***** SOURCE DOCUMENT *****
1. O.P. No. 1074/87 is a petition for declaration of nullity of marriage, while O.P. No. 1470/92 is a petition for restitution of conjugal rights.

2. Petitioners in OP 1074/87 and OP 1470/92 will be referred as the wife and husband, in that order hereinafter. The parties met in December, 1985 and the wife consented to marry the husband, in the belief that he was a Christian, born of Christian parents, belonging to an ancient family, that belief having been induced by the husband by making a representation to that effect. The parties were married on 2-3-1986 at the St. Sebastian's Church, Thodupuzha according to the rites of the Syrian Catholic community.
***** DATA EXTRACT *****
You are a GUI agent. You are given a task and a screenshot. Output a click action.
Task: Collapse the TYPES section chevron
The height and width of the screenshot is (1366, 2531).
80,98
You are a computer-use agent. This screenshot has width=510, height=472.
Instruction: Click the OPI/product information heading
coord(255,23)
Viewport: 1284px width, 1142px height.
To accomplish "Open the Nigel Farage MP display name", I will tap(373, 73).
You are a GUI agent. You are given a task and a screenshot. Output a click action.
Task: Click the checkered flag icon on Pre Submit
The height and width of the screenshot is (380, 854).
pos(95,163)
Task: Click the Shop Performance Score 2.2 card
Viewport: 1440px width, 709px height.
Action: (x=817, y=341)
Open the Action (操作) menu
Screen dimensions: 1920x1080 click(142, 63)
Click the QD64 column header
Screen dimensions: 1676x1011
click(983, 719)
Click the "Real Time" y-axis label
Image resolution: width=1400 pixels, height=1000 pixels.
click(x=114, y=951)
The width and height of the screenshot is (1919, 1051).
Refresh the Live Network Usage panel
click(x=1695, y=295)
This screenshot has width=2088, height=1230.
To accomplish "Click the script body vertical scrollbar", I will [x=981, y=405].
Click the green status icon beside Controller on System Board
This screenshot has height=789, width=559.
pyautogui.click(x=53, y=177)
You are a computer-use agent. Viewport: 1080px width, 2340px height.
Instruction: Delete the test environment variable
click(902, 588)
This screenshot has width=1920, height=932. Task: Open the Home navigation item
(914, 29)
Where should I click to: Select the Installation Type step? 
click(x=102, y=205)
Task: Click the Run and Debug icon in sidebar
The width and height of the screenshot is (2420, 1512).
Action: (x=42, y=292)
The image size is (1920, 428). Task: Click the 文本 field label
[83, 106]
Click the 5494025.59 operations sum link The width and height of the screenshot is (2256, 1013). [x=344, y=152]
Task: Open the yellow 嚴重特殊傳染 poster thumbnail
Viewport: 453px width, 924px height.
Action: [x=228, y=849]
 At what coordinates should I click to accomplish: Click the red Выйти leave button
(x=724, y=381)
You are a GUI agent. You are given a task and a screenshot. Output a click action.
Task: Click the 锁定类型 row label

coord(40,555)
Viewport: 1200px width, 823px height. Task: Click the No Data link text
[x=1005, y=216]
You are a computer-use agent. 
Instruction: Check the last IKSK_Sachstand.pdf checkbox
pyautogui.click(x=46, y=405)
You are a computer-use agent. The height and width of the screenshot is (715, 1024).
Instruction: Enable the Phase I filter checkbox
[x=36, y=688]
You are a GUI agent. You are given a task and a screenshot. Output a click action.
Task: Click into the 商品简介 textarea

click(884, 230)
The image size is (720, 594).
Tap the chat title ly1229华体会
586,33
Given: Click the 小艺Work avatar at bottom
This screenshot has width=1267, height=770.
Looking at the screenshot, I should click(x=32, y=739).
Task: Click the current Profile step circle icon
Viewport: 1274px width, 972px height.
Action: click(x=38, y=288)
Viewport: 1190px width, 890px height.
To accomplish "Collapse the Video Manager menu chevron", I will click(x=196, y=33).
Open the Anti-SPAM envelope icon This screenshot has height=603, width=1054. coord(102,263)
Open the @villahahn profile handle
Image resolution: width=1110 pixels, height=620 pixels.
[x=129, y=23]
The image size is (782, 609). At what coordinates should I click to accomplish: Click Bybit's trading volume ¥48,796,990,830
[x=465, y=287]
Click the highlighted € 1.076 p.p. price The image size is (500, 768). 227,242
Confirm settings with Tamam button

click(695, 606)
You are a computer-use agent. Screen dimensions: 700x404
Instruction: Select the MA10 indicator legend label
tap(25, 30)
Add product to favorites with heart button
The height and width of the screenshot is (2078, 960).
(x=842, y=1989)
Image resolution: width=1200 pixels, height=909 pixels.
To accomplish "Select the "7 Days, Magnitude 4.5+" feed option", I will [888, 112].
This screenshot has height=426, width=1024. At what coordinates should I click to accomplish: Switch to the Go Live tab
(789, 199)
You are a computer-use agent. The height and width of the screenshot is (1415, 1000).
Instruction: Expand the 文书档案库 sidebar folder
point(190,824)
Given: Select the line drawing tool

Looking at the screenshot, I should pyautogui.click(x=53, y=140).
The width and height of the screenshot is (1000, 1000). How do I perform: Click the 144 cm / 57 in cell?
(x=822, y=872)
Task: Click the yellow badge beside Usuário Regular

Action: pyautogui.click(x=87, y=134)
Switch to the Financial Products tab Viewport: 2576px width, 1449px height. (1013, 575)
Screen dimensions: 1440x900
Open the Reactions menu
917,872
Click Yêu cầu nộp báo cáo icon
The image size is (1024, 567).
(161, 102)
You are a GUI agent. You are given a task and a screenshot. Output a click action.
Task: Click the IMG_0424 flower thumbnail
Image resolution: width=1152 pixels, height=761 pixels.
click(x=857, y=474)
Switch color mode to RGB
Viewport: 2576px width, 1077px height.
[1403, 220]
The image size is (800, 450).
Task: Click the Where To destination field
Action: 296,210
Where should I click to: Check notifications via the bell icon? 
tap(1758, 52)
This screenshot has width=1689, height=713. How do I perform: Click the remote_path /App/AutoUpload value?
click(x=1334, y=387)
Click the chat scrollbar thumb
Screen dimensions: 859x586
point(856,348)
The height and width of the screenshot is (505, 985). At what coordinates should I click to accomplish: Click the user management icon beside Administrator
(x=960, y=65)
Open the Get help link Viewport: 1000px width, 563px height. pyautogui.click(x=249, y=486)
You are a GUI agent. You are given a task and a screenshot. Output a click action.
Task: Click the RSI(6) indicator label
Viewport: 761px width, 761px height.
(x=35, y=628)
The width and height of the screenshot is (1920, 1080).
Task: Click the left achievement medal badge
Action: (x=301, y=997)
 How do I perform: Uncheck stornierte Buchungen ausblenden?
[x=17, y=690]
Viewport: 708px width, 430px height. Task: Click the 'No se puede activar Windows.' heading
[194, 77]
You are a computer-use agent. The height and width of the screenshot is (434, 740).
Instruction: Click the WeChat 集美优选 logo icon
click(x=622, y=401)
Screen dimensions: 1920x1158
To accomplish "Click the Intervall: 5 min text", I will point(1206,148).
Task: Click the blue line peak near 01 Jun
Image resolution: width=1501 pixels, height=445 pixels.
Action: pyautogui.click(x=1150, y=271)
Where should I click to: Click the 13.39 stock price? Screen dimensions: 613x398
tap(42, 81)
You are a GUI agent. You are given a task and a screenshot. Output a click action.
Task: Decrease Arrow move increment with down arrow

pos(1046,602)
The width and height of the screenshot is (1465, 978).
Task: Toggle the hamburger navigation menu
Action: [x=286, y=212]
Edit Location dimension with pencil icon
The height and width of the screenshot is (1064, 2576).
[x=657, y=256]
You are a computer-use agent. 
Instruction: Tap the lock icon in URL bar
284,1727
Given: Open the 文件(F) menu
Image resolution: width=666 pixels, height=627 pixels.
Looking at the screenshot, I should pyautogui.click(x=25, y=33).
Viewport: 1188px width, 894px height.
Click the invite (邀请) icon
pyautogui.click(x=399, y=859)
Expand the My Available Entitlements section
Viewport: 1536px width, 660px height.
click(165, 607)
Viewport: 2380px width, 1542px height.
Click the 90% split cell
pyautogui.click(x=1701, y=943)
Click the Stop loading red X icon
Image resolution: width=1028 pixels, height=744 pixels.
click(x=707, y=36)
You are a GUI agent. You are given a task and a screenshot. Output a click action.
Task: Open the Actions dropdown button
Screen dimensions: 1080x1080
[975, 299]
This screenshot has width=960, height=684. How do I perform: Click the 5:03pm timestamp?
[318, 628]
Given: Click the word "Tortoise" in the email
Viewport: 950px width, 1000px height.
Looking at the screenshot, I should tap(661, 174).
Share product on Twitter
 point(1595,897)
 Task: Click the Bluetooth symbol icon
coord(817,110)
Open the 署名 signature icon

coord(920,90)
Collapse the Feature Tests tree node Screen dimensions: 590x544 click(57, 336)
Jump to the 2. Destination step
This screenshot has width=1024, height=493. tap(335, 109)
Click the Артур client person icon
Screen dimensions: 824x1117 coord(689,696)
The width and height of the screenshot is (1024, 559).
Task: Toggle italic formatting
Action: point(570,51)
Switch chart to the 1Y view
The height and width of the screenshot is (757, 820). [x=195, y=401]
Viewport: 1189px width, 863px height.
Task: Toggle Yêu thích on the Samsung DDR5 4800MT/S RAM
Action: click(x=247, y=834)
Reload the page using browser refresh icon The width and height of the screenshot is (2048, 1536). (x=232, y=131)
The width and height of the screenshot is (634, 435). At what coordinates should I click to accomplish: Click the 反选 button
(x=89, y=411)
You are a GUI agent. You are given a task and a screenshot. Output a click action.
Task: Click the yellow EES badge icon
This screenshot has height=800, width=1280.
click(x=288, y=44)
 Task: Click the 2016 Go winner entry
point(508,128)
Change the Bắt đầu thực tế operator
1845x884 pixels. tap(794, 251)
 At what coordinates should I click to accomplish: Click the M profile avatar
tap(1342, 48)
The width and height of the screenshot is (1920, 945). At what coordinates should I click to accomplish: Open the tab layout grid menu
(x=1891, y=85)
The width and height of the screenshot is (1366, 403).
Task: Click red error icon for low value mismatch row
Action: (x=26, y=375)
*****
AIM OF THE EXERCISE — Carry on the court text about the marriage nullity petition, starting right after its last sentence. The records have nothing to do with what comes next.

TASK RESULT —
3. After marriage, they lived together for a while at the wife's place, and then moved to the husband's parental home. It was only then that the wife realised that the husband was an Ezhava, baptised into Christianity recently, and that his parents were Ezhavas and not Christians, as he had represented. The wife would say that the husband had not only practised fraud on her, but had also misappropriated her jewels. Not content with these, he had also persuaded her to have sexual intercourse with his friends, says the wife. She petitions this court for a declaration that the marriage is a nullity, by reason of fraud practised on her to obtain her consent.

4. The husband appeared and filed a counter-affidavit, contesting the petition. After an order of interim alimony was made in CMP No. 2013/91, the husband withdrew from the proceedings for all practical purposes. For that reason, his defences are liable to be struck off, in the light of the principles enunciated in Kamla Devi v. Rathi Ram (1986) 2 DMC 308 (Punj & Har), Jai Singh v. Khimi Bhiklu, AIR 1978 Him Pra 45 and Marczuk v. Marczuk (1956) 1 All ER 657 (CA). Even so, the matter has to be considered on merits and it has also to be ensured that a decree is not obtained by collusion.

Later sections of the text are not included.